> **What to produce**: Copy out every one of the following entries word for word, with nothing changed.

> **Listed entries**:
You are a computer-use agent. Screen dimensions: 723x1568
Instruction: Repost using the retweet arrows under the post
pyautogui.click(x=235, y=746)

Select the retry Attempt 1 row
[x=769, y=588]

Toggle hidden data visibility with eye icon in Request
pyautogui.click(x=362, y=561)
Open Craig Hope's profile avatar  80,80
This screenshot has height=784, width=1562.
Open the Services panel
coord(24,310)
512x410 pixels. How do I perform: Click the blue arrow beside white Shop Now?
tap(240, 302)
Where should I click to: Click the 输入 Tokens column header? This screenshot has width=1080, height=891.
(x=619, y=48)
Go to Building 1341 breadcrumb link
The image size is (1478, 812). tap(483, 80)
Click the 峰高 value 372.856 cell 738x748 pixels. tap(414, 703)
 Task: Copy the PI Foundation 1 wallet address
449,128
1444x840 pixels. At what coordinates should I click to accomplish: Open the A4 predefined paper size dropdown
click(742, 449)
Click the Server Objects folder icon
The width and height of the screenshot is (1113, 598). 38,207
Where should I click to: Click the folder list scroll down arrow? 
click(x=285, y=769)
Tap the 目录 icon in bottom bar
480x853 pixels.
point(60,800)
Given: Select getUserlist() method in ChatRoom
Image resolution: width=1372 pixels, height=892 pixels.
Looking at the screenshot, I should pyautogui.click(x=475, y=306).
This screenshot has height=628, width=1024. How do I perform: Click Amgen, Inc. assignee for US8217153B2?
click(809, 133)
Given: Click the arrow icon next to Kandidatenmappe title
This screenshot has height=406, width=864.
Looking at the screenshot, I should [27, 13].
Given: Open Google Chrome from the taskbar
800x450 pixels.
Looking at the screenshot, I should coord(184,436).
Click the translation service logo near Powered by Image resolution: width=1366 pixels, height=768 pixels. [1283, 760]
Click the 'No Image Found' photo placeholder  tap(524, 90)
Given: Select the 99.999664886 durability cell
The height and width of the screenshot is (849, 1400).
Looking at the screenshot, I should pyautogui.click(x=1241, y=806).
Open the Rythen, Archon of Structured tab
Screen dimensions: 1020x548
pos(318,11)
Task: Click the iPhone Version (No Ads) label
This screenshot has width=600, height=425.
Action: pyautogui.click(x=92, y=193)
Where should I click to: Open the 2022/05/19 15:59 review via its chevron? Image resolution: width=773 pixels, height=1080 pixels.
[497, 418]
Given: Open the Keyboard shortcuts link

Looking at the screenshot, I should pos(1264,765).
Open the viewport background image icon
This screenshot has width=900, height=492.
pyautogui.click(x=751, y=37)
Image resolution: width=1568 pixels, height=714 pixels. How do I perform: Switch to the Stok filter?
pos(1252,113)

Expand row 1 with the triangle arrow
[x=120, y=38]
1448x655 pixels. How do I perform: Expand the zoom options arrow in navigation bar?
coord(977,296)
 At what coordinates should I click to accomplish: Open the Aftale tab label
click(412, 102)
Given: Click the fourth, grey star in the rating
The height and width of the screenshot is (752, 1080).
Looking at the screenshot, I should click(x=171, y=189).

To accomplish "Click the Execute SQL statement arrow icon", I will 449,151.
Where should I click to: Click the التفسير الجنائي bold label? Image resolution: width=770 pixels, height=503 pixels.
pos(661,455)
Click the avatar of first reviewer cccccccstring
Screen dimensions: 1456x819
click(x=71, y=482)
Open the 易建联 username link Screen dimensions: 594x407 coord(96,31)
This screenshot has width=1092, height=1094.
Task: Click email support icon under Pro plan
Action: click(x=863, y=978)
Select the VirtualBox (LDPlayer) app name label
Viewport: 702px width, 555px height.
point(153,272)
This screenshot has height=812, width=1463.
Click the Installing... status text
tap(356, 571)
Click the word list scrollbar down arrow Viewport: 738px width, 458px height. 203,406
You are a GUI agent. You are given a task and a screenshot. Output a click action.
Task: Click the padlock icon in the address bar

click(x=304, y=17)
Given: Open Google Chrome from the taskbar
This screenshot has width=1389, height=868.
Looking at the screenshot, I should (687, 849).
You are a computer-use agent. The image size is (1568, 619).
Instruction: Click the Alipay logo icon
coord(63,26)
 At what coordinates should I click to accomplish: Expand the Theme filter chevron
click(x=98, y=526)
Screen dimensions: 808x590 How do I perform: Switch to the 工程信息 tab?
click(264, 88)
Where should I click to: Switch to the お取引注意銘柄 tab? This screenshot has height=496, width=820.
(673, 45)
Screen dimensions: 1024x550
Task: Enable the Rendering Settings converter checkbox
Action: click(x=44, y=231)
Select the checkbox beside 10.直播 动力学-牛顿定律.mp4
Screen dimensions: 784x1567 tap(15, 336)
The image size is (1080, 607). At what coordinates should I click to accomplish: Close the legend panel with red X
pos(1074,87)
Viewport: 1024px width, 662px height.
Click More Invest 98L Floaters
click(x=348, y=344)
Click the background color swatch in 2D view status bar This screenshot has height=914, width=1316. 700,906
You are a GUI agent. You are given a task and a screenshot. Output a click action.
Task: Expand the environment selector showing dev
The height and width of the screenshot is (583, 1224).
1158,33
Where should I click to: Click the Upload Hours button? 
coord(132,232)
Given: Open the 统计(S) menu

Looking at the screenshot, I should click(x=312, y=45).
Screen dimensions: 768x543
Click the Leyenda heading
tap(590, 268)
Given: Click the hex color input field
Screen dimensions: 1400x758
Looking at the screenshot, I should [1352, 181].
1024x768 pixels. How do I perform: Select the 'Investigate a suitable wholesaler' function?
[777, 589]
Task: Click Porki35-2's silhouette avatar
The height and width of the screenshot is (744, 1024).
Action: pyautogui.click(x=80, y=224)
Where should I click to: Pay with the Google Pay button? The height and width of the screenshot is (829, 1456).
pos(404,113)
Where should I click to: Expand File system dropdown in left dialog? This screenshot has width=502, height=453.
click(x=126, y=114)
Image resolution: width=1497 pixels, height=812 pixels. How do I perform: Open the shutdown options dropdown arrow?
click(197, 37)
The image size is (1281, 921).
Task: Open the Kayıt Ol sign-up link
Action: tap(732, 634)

> **Exercise solution**:
You are a computer-use agent. Screen dimensions: 723x1568
Instruction: Repost using the retweet arrows under the post
pyautogui.click(x=235, y=746)

Select the retry Attempt 1 row
[x=769, y=588]

Toggle hidden data visibility with eye icon in Request
pyautogui.click(x=362, y=561)
Open Craig Hope's profile avatar  80,80
This screenshot has height=784, width=1562.
Open the Services panel
coord(24,310)
512x410 pixels. How do I perform: Click the blue arrow beside white Shop Now?
tap(240, 302)
Where should I click to: Click the 输入 Tokens column header? This screenshot has width=1080, height=891.
(x=619, y=48)
Go to Building 1341 breadcrumb link
The image size is (1478, 812). tap(483, 80)
Click the 峰高 value 372.856 cell 738x748 pixels. tap(414, 703)
 Task: Copy the PI Foundation 1 wallet address
449,128
1444x840 pixels. At what coordinates should I click to accomplish: Open the A4 predefined paper size dropdown
click(742, 449)
Click the Server Objects folder icon
The width and height of the screenshot is (1113, 598). 38,207
Where should I click to: Click the folder list scroll down arrow? 
click(x=285, y=769)
Tap the 目录 icon in bottom bar
480x853 pixels.
point(60,800)
Given: Select getUserlist() method in ChatRoom
Image resolution: width=1372 pixels, height=892 pixels.
Looking at the screenshot, I should pyautogui.click(x=475, y=306).
This screenshot has height=628, width=1024. How do I perform: Click Amgen, Inc. assignee for US8217153B2?
click(809, 133)
Given: Click the arrow icon next to Kandidatenmappe title
This screenshot has height=406, width=864.
Looking at the screenshot, I should [27, 13].
Given: Open Google Chrome from the taskbar
800x450 pixels.
Looking at the screenshot, I should coord(184,436).
Click the translation service logo near Powered by Image resolution: width=1366 pixels, height=768 pixels. [1283, 760]
Click the 'No Image Found' photo placeholder  tap(524, 90)
Given: Select the 99.999664886 durability cell
The height and width of the screenshot is (849, 1400).
Looking at the screenshot, I should pyautogui.click(x=1241, y=806).
Open the Rythen, Archon of Structured tab
Screen dimensions: 1020x548
pos(318,11)
Task: Click the iPhone Version (No Ads) label
This screenshot has width=600, height=425.
Action: pyautogui.click(x=92, y=193)
Where should I click to: Open the 2022/05/19 15:59 review via its chevron? Image resolution: width=773 pixels, height=1080 pixels.
[497, 418]
Given: Open the Keyboard shortcuts link

Looking at the screenshot, I should pos(1264,765).
Open the viewport background image icon
This screenshot has width=900, height=492.
pyautogui.click(x=751, y=37)
Image resolution: width=1568 pixels, height=714 pixels. How do I perform: Switch to the Stok filter?
pos(1252,113)

Expand row 1 with the triangle arrow
[x=120, y=38]
1448x655 pixels. How do I perform: Expand the zoom options arrow in navigation bar?
coord(977,296)
 At what coordinates should I click to accomplish: Open the Aftale tab label
click(412, 102)
Given: Click the fourth, grey star in the rating
The height and width of the screenshot is (752, 1080).
Looking at the screenshot, I should click(x=171, y=189).

To accomplish "Click the Execute SQL statement arrow icon", I will 449,151.
Where should I click to: Click the التفسير الجنائي bold label? Image resolution: width=770 pixels, height=503 pixels.
pos(661,455)
Click the avatar of first reviewer cccccccstring
Screen dimensions: 1456x819
click(x=71, y=482)
Open the 易建联 username link Screen dimensions: 594x407 coord(96,31)
This screenshot has width=1092, height=1094.
Task: Click email support icon under Pro plan
Action: click(x=863, y=978)
Select the VirtualBox (LDPlayer) app name label
Viewport: 702px width, 555px height.
point(153,272)
This screenshot has height=812, width=1463.
Click the Installing... status text
tap(356, 571)
Click the word list scrollbar down arrow Viewport: 738px width, 458px height. 203,406
You are a GUI agent. You are given a task and a screenshot. Output a click action.
Task: Click the padlock icon in the address bar

click(x=304, y=17)
Given: Open Google Chrome from the taskbar
This screenshot has width=1389, height=868.
Looking at the screenshot, I should (687, 849).
You are a computer-use agent. The image size is (1568, 619).
Instruction: Click the Alipay logo icon
coord(63,26)
 At what coordinates should I click to accomplish: Expand the Theme filter chevron
click(x=98, y=526)
Screen dimensions: 808x590 How do I perform: Switch to the 工程信息 tab?
click(264, 88)
Where should I click to: Switch to the お取引注意銘柄 tab? This screenshot has height=496, width=820.
(673, 45)
Screen dimensions: 1024x550
Task: Enable the Rendering Settings converter checkbox
Action: click(x=44, y=231)
Select the checkbox beside 10.直播 动力学-牛顿定律.mp4
Screen dimensions: 784x1567 tap(15, 336)
The image size is (1080, 607). At what coordinates should I click to accomplish: Close the legend panel with red X
pos(1074,87)
Viewport: 1024px width, 662px height.
Click More Invest 98L Floaters
click(x=348, y=344)
Click the background color swatch in 2D view status bar This screenshot has height=914, width=1316. 700,906
You are a GUI agent. You are given a task and a screenshot. Output a click action.
Task: Expand the environment selector showing dev
The height and width of the screenshot is (583, 1224).
1158,33
Where should I click to: Click the Upload Hours button? 
coord(132,232)
Given: Open the 统计(S) menu

Looking at the screenshot, I should click(x=312, y=45).
Screen dimensions: 768x543
Click the Leyenda heading
tap(590, 268)
Given: Click the hex color input field
Screen dimensions: 1400x758
Looking at the screenshot, I should [1352, 181].
1024x768 pixels. How do I perform: Select the 'Investigate a suitable wholesaler' function?
[777, 589]
Task: Click Porki35-2's silhouette avatar
The height and width of the screenshot is (744, 1024).
Action: pyautogui.click(x=80, y=224)
Where should I click to: Pay with the Google Pay button? The height and width of the screenshot is (829, 1456).
pos(404,113)
Where should I click to: Expand File system dropdown in left dialog? This screenshot has width=502, height=453.
click(x=126, y=114)
Image resolution: width=1497 pixels, height=812 pixels. How do I perform: Open the shutdown options dropdown arrow?
click(197, 37)
The image size is (1281, 921).
Task: Open the Kayıt Ol sign-up link
Action: tap(732, 634)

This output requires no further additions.